-- Opening Marker --

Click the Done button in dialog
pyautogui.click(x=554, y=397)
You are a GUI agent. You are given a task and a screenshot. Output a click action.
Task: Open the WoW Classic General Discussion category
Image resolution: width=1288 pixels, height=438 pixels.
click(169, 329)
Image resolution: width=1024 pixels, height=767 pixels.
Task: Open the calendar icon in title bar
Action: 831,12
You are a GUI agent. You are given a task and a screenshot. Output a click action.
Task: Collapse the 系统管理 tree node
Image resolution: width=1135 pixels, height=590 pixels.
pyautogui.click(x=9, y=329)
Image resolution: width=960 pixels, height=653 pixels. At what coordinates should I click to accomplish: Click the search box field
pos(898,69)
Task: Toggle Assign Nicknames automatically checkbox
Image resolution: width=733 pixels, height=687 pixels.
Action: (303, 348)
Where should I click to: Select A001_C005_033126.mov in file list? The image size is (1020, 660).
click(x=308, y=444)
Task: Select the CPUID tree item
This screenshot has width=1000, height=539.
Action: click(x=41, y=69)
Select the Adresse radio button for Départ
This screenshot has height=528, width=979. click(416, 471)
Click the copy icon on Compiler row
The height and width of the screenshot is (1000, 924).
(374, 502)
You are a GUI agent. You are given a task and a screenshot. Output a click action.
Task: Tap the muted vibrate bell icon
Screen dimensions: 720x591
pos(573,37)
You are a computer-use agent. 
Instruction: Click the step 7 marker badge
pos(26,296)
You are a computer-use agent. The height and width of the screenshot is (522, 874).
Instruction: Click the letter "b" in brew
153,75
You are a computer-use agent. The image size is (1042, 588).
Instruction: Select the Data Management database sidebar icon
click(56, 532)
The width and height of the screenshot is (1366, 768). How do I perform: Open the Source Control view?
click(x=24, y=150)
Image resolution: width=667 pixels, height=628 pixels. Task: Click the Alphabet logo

-- Closing Marker --

WHAT THE TASK REQUIRES :: Using the entries above, tally how many lines have the word "computer" in them; write the number and nothing more.

SOLUTION FOR THIS PROBLEM :: 3